Free Market Gardening

[Tim Hyland, president of the CNPS Santa Cruz Chapter, presented our May 1998 program on gardening with natives. For those who were unable to attend the meeting, he shares his ideas here. – Ed.]

It seems that any discussion about using native plants in a landscape begins with the basic question, “Why bother?” With all the wonderful plants to be found in a nearby nursery, why not use them? What more could you ask for? Well, as it turns out, that seemingly limitless selection of plants adorning most retail nurseries has gone through a rigorous selection process driven by forces most gardeners never think about.

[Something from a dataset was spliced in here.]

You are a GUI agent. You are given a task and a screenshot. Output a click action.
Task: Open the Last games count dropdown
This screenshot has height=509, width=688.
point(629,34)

The first question someone running a nursery has to answer about a plant before carrying it is whether it will sell or not. After all, that is what nurseries are in the business of doing. Sure, you can make some money on books, greeting cards, and garden art, but those plants out there are not for show; they have to move or you will soon be packing up and doing that very thing yourself.

What a plant costs, and therefore how well it sells, is at least in part determined by how easily and quickly it will grow in a container – not the ground, mind you, but a six pack, or a three inch, gallon, or five gallon plastic pot. If it takes too long to reach a size that people are willing to buy, or if it refuses to be propagated on a large scale, it will never make it onto the wholesaler’s list and so it will not be available to you, the plant-buying public.

If the plant grows okay, then it has a somewhat less obvious test to pass. Does it bloom at the right time? When I ran a nursery once upon a time, I had an opportunity to buy a few five gallon containers of shooting stars from someone who specialized in bulbs. They were gorgeous, their graceful arching stems topped by clusters of the most elegant pink, yellow, and white flowers you could imagine. I had been lusting after plants just like them on hillsides near my home. I would buy them, put them up at the front of the nursery, and sell them all in a week, I was sure. Unfortunately for my plan, one of the charming things about these beauties is that they are usually reaching their peak bloom sometime in February, which is not exactly the height of the gardening season. By the time most people have emerged from their houses to once again contemplate the soil and what they would like to see growing in it, shooting stars are no more than clusters of small tan seed pods atop narrow stems rising from small rosettes of yellowing leaves. I never sold a single one of those pots.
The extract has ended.